I'm not going to lie.  2019 was a really difficult year for our family.  Our home being broken into last week wasn't a good start to 2020 either, but what can you do?  I mean, really...at some point, you stop being shocked by what life throws at you.  And so even though I'm not "I-could-go-to-sleep-right-now tired," I am still really, really tired.

Being a parent is the most unforgiving, thankless, draining thing a person can ever do with their life.  This year has thrown things our way that I couldn't have anticipated and some days left me wondering if we will survive until all the kids are out on their own living productive lives.

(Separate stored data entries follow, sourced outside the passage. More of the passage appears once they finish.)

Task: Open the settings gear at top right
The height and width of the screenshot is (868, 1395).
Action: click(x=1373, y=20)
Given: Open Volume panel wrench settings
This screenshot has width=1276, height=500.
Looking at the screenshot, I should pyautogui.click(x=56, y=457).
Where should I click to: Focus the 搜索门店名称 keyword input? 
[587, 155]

Recovery is also hard.  Earlier in the year I embarked on a journey.  One I wasn't even sure I should be on.  One I didn't know if I could be on.  I joined a group for women who have gone through sexual betrayal, whether it be pornography addiction, adultery, or other similar issues.  When I joined the group, I felt incredibly unworthy to be a part of a group like that.  Sure, I had gone through sexual betrayal, enduring year after year of the same cycle of suspicion, confrontation, lies, eventual transparency, and then ultimately, forgiveness and another attempt, hoping this time it would finally be different.

But even though I experienced over a decade of this cycle, I have always felt as if my affair canceled out any right that I have to grieve what my husband's addiction did to me.  Even though I dealt with the shame and guilt of what I did long ago, this group I joined started bringing things up in me that I didn't even know I felt.  I had to actually bow out of the group due to my health and inability to make it to the meetings each week, and wouldn't you know it, as soon as I stopped going, all of these triggers began overwhelming me.  I would find myself just angry.  And I don't usually get angry about Kris' past issues with pornography.  I think back when it was happening I felt something akin to anger, but it was nothing to the anger and frustration I have been faced with lately.  And for at least 3 weeks, I couldn't even talk to Kris about it.  I was wrecked and bore it alone, because I thought that is what I deserved.  Even after my eyes were open and I learned that it wasn't about punishment, I still wrestle with that very truth.  It's one thing to KNOW something.  It's entirely different to FEEL the truth.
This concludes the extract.